2) Display of goods for sale in shop windows: when the goods are displayed either
in a shop-window or inside a case is invitation to treat held in Pharmaceutical Society of
Great Britain V. Boot Cash Chemist Ltd, lord Goddard CJ said: “it would be wrong to
say that the shopkeeper is making an offer to sell every article in the shop to any person
who might come in and that person can insist on buying any article by saying ‘I accept
your offer’…. In most bookshops customers are invited to go in and pick up books and
look at them even if they do not actually buy them. There is no contract by the
shopkeeper to sell until the customer has taken the book to the shopkeeper or his
assistant and said; ‘I want to buy this book’ and the shopkeeper says ‘yes’. That would
not prevent the shopkeeper, seeing the book picked up, saying, I am sorry I cannot let
you have that book; it is the only copy I have got and I have already promised it to
another customer.’ Therefore, I am of opinion, the mere fact that a customer picks up a
bottle of medicine from the shelves in this case does not amount to an acceptance of an
offer to sell. It is an offer by the customer to buy, and there is no sale affected until the
buyer’s offer to buy is accepted by the acceptance of the price.”
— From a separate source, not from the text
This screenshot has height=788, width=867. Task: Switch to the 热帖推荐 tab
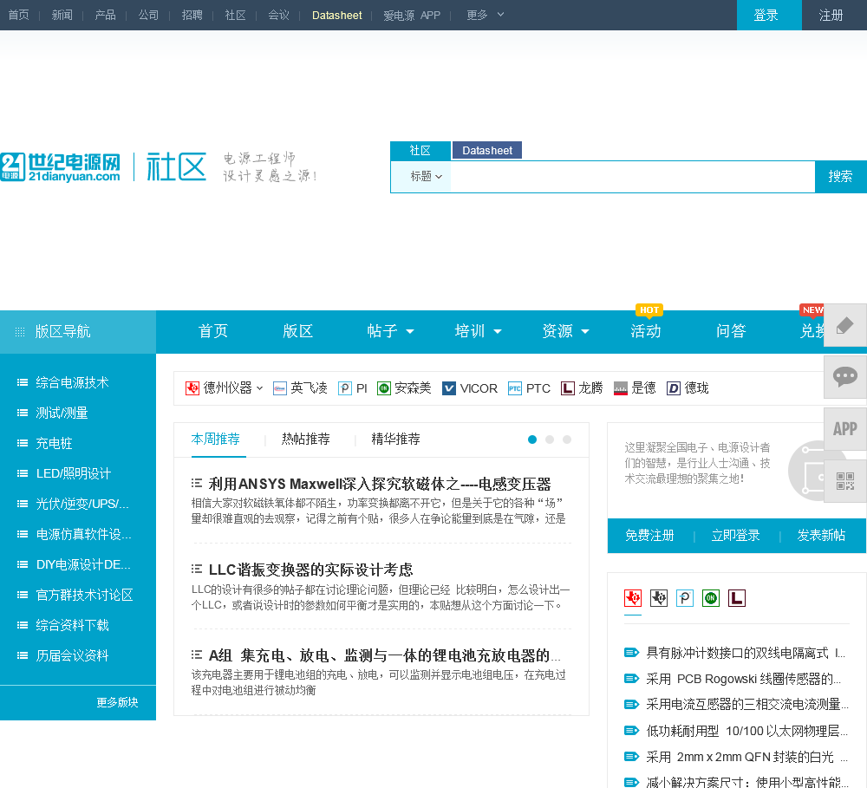(305, 440)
3) Advertising auction sale: An advertisement by the auctioneer to sell goods by an


auction being an invitation to treat rather than an offer, he does not incur any liability by
not accepting the offer which is in the form of a bid. An auctioneer is free to cancel an
auction sale announced by him. In Harris V. Nickerson (1873) L.R 8 Q.B. 286, the
defendant advertised a sale by auction. The plaintiff travelled to the advertised place of
auction to find that the defendant had cancelled the auction sale. He brought an action
against the defendant to recover the expenses of his travel. It was held that he was not
entitled to the same as there was as yet no contract between parties, which could make
the defendant liable.

4) Quotation of prices sent in reply to a query regarding price: the quotation of the
price was held not to be an offer but invitation to treat. In Badri Prasad V. State of
Madhya Pradesh, the divisional Forest Officer wrote to the plaintiff: Kindly inform
whether you are ready to pay further Rs. 17,000 for the contract of big trees… Which
(contract) is under dispute at present. The contract can be given to you on this
compromise only…on the receipt of your reply the State Government will be informed.”
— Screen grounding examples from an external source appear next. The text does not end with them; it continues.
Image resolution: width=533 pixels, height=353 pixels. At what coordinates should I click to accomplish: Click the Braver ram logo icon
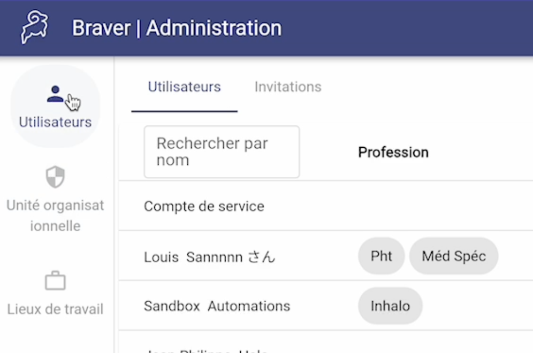[34, 27]
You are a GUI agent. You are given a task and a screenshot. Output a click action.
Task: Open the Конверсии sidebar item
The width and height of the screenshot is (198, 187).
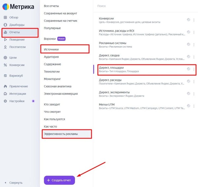click(17, 65)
In reply to the above letter the plaintiff wrote back, “I am ready to pay Rs. 17,000
provided my claim to have the refund of Rs. 17,000 already paid, from the owner of the
village or any other relief consequential to the judgment of that case remains
unaffected… Subject to those conditions I shall pay Rs.17, 000 as required in your
referred letter.” The Supreme Court held that those letters had concluded no contract
between the plaintiff and the Government. The letter from the Divisional Forest Officer
seemed to be merely invitation to offer rather than offer. The letter in reply from the
plaintiff was an offer. It was further observed that even if the letter from Divisional Forest
Officer to the plaintiff is treated as an offer, there is no unconditional acceptance from
the plaintiff and such there is no contract in any case.